SLAM! A guillotine blade fell down the doorway of the fridge.
"…A KILLER SNACK!" shouted Spongebob. He ran along the floor, but a trap door opened up in front of him! He walked back slowly, just barely missing a flying skewer! He turned and ran, but the stove door opened up mysteriously and flames shot out of it! Spongebob leaped up into a bunch of hanging pots on the ceiling. Toast shot out of a toaster. Silverware flew out of a drawer. Soon, the entire room was filled with flying objects! Spongebob tried his best to dodge everything, but things sort of stuck into his porous body anyway.
Suddenly, Spongebob caught sight of three large meat cleavers heading right at him! He screamed and bolted out the door, leaving the ham hovering in midair. The cleavers stabbed into the ham and pinned it against the wall.
Spongebob ran up the stairs. He could've sworn he saw several spears fly past him as he ran. He didn't stop until he arrived at his room. He began throwing everything up against the door, except for Gary and the bed.
"Meow?" asked Gary, who was now awake.
"NOT NOW, GARY! MY LIFE IS IN DANGER!!!" screamed Spongebob. He quickly dove under the bed, bringing the phone with him. Spongebob began dialing as he kept gasping for air.

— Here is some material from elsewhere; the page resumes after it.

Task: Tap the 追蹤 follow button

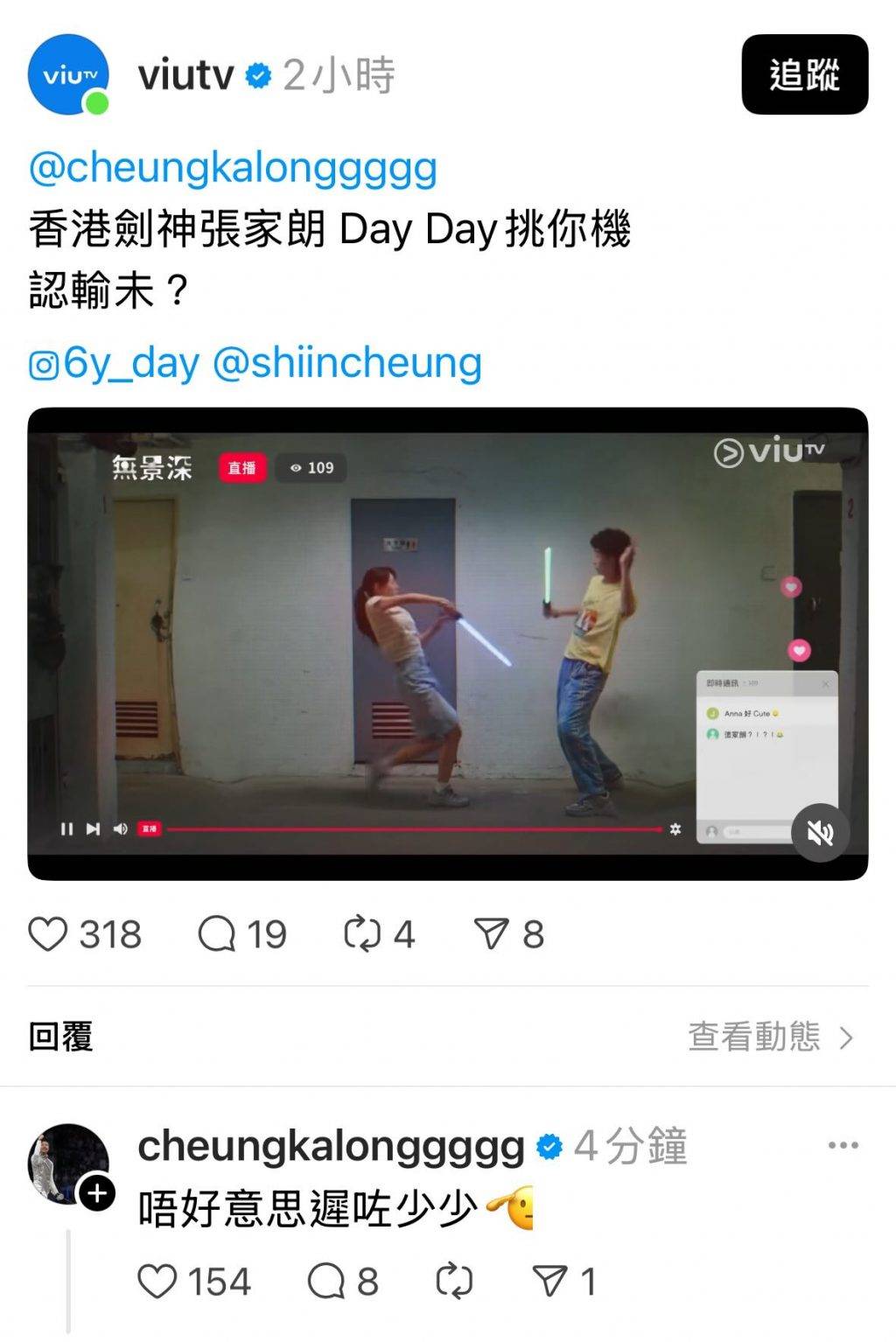Action: 805,74

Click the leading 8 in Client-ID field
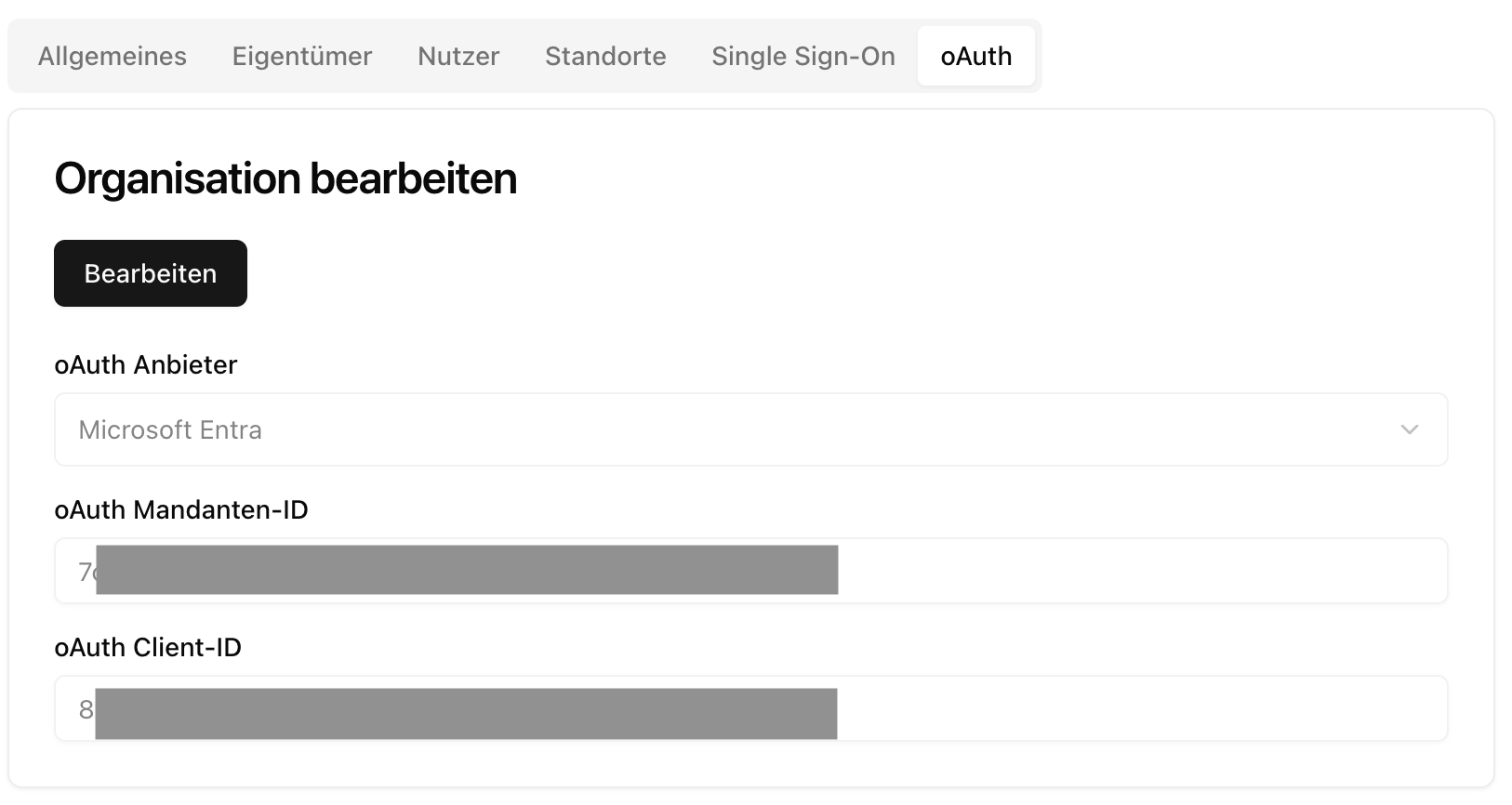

Squidward woke up. It was his phone again. He groaned. Why couldn't Spongebob wait until morning? Reluctantly, he picked up the phone. "Hello?"
"Squidward?" asked Spongebob. His voice was a parched, weak whisper.
"Who is this?" asked Squidward.
"It's me. Spongebob."
"Oh, you mean the faaaaabulous Baron of Bluefish-land or wherever it is you're from?"
"Yeahyeahyeah, listen, Squidward, you have to help me."
"Help you?!!" blurted Squidward. "You leave me to work at the Krusty Krab by myself and you expect me to help you???"
"Listen, Squidward, I'm sorry about all that. Really, I am, but I'm in big trouble right now. I'm…gulp…CURSED!" (Thunder and lightning.)
Squidward yawned. "Tell me something I don't know."
"No, Squidward, really! I was in the tub, see, and…" Squidward heard some scuffling sounds in the background. "And…Squidward…it's…it's…oh no, it's the curse!!!! AAAAAAUGH!!! It's trying to get me!!! Look, Squidward, you have to come and get me out of here, please! Bring somebody with you. Bring Mr. Krabs, bring Patrick, bring anybody! You have to help me! Oh no…no! Help!!!!"
Then Spongebob hung up.
"H-Hello?" asked Squidward. He began tapping on the phone. "Spongebob, were you just there? Hello?"
Thunder and lighting struck outside the house as Spongebob watched his door in horror. Something was trying to force its way in! Two metal claws could already be seen prying the door open!
Spongebob sprang up onto his bed and tore off one of the bedposts as a weapon. Unfortunately, the bedposts supported the overhead canopy, which collapsed onto Spongebob. Gary, who had been under the bed, came out and saw Spongebob screaming, "HELP!!!" under the sheet. Gary began shaking when the door finally opened and revealed……
Philip and Olga. Philip was carrying a candle while Olga carried a crowbar. Both were in their pajamas.
"You screamed, sir?" asked Philip.
Spongebob struggled to get out from under the sheet. "Oof. Urg. What does it take to…umph…get a little service around here." Eventually, his face poked out of the sheet. "Where were you??!!" shouted Spongebob as he fell off the bed with a 'THUD'.
"In the kitchen..." began Olga, but when she saw the crowbar in her hands, she tossed it aside and began again. "Downstairs, um, setting traps. We have a problem with…" Philip abruptly nudged Olga in the shoulder. "Uh, rats."
"Is there anything we'd like to do for you?" asked Philip.
"Yeah," said Spongebob. He wore the bed sheet around his head like a hood. "Make up the guest rooms and break out the extra table settings. We're having company." Spongebob turned to Gary and whispered, "I hope."